What You See Is Not All There Is

What You See

I was reminded of the illustration of the iceberg in a talk my friend Kim Lloyd did at the Spurling Seminar.

The illustration goes something like this:

When you look at an iceberg, all you see is what is sticking out of the water. You don’t think of all that is underneath the surface. For all you know is what you see, a little ice floating atop the water. But from that view and that view alone you are missing the real grandeur of the iceberg. For you would have to dive under the water to appreciate its full size and magnitude in all its beauty.

The part of the iceberg you see is the outcome, but the part you don’t see is all the hard work that goes into achieving what you see.

I know you didn’t need me to explain that to you, but I don’t want to assume anything.

 

What You See

In our digital age, there is never a shortage of people or things to compare ourselves to, the magic of the internet has brought the best of everything and everyone right into our homes. No longer do you have to feel like a failure or less of a person only at the checkout line when you go grocery shopping once or twice a week. Now you can feel that same disappointment any time you want, intentional or not.

Now here is the thing. When we look at all these great people and things you don’t think, “O wow that person must have put in lots of hours. Sacrifices personal and short-term happiness and gain for them to achieve “X.” ”

No, we most likely think something like this:

“That person was lucky to have such great DNA.”
“They had a lot of things go their way.”
“If I had the same opportunity I could do that too.”

Minimizing a person’s achievements does nothing positive for us, other than fill us with more hate and resentment, causing us to focus on what we don’t have and keeping us in this unmotivated downward spiral. That only leads to the same thing. Us doing nothing about it and feeling shitty about ourselves.

 

What To Do

When we see something we don’t have or someone doing something great that is not us.

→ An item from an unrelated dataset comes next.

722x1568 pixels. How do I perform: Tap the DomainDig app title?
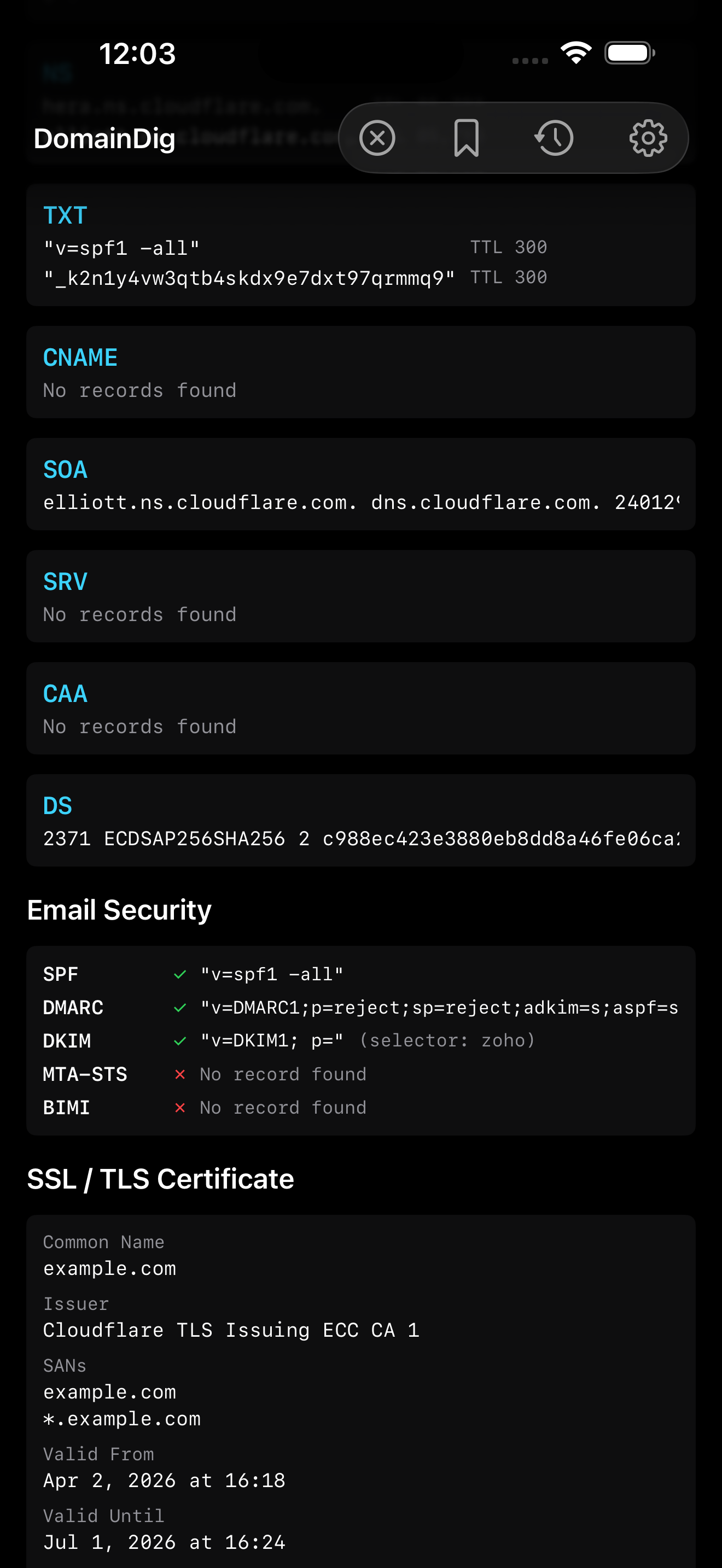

Most of the time we resent it only because it brings attention to an area we are not great at or to something we don’t have.

The funny thing is we never cared about having a new car until one of our close friends got one, we never cared about running a 5k until we saw someone post about it online,

The first thing we should do is stop and think, “is this important to me.”

If “no” then congratulate that person and move on with your beautiful life.

If you find that it is something you do care about or a new desire you just realized you have then taken some time to dig deeper, look under the surface, and see if it is indeed something you want and something you can feasibly accomplish.

If yes and yes then start taking steps to achieve it.